(Dataset extract begins)

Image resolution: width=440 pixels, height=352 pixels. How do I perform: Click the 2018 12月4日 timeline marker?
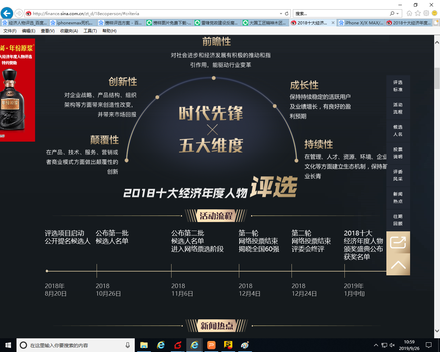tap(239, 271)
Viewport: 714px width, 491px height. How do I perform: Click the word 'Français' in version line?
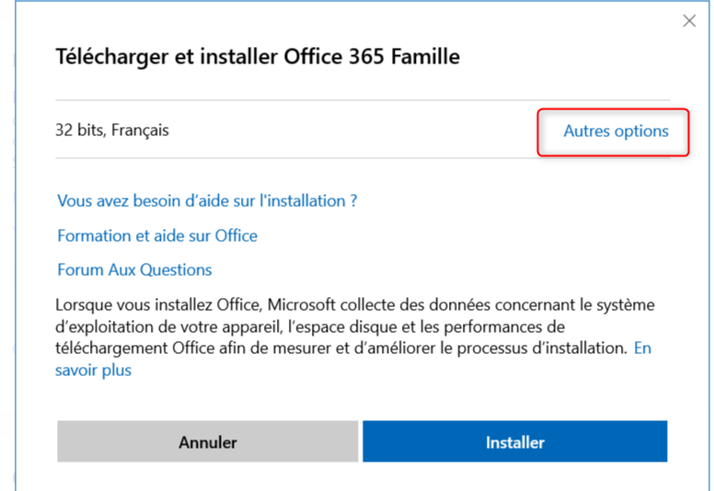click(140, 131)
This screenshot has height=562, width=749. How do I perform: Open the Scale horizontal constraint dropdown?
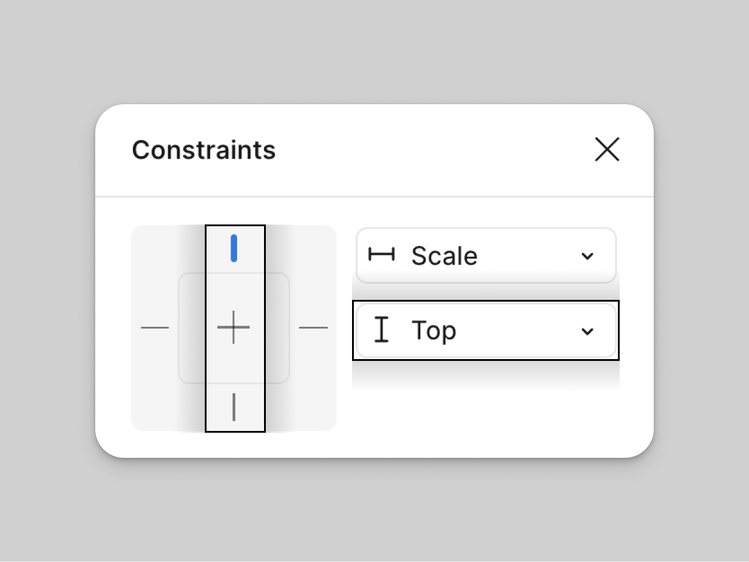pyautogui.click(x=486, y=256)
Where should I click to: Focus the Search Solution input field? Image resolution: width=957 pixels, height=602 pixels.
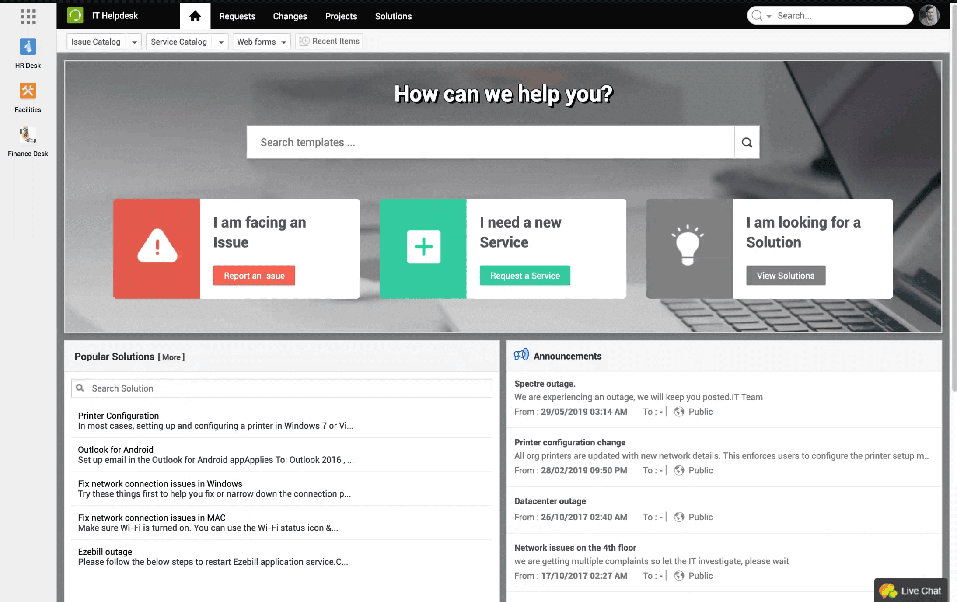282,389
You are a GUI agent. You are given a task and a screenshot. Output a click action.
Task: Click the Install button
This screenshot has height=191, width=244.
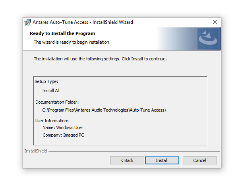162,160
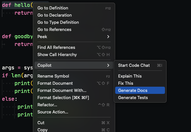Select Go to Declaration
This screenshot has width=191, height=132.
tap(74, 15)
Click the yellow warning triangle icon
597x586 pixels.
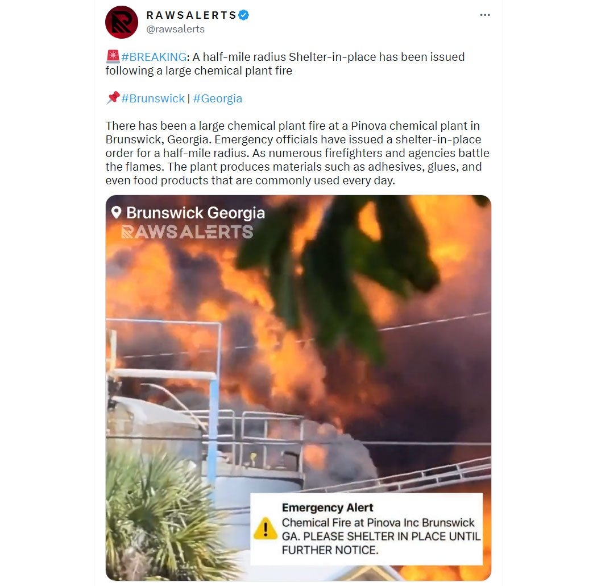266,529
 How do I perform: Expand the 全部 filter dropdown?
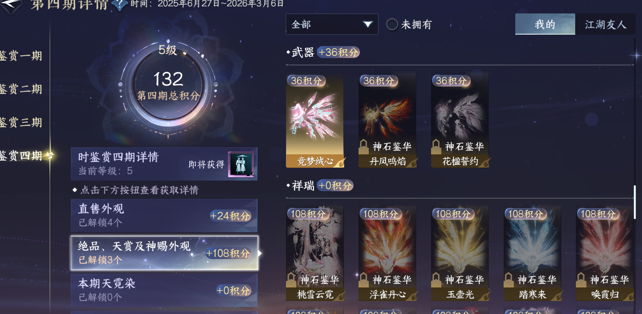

(Dataset extract ends)

▶ **Exercise prompt**: Write out exactly the lines from the one containing "This screenshot has height=191, width=244." through the end of the entries, both included. Pictures are not copied.

▶ **Response to the task**:
This screenshot has height=191, width=244.
162,160
Select Go to Declaration
This screenshot has width=191, height=132.
tap(74, 15)
Click the yellow warning triangle icon
597x586 pixels.
266,529
 How do I perform: Expand the 全部 filter dropdown?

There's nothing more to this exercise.